Source information section start
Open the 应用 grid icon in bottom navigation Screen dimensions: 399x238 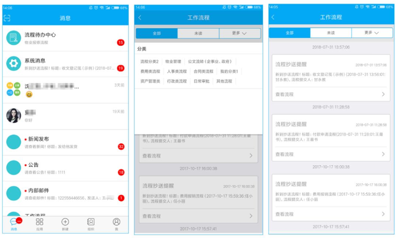tap(40, 223)
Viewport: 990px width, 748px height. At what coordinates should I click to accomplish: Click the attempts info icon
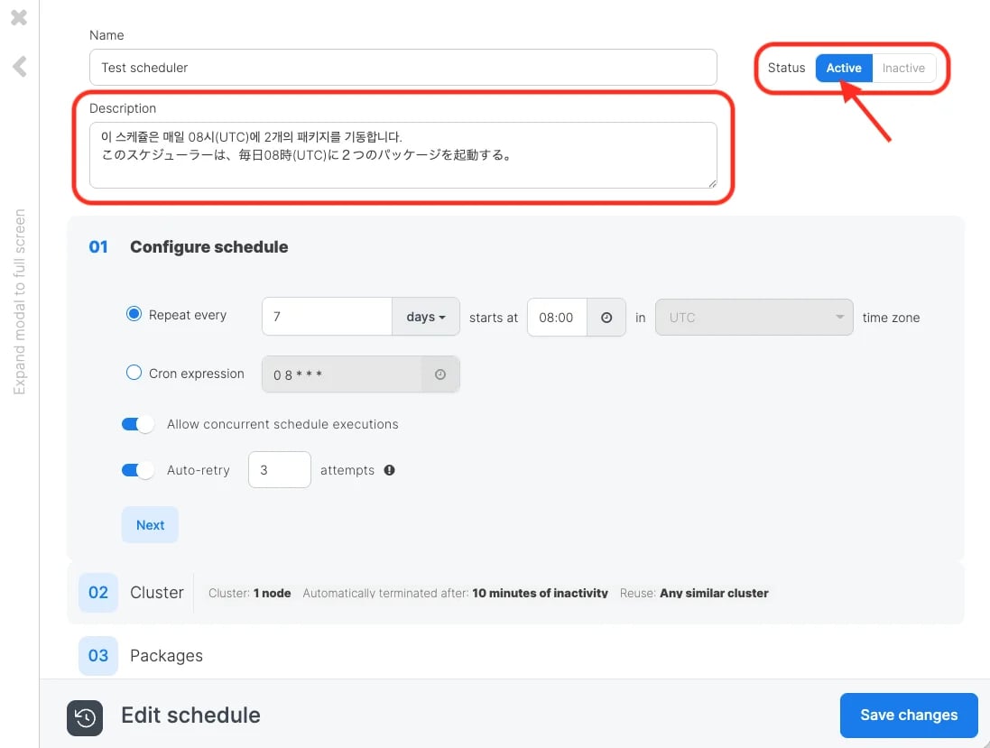click(x=390, y=469)
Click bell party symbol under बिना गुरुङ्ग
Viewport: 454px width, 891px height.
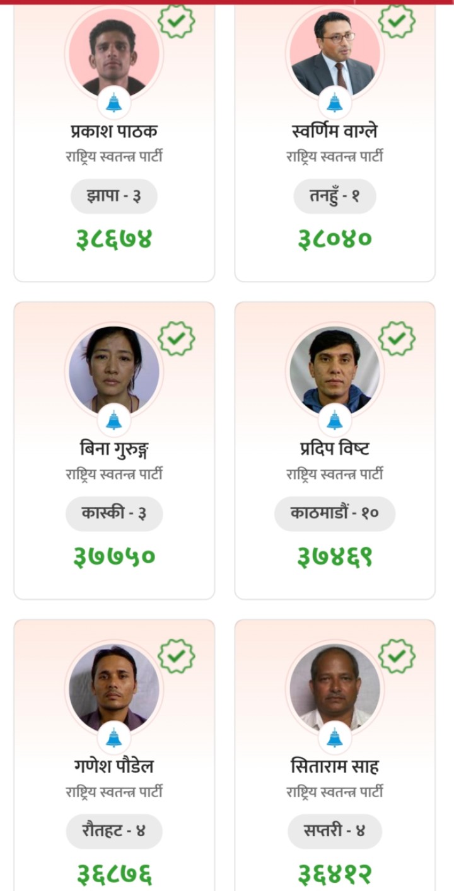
Source information section end
# [What this task involves]
Reproduce word for word the lines from the one containing "Viewport: 990px width, 748px" through the end of the data, both ends kept. Drop the pictures.

# [Reply to the task]
Viewport: 990px width, 748px height. At what coordinates should I click to accomplish: Click the attempts info icon
click(x=390, y=469)
Click bell party symbol under बिना गुरुङ्ग
Viewport: 454px width, 891px height.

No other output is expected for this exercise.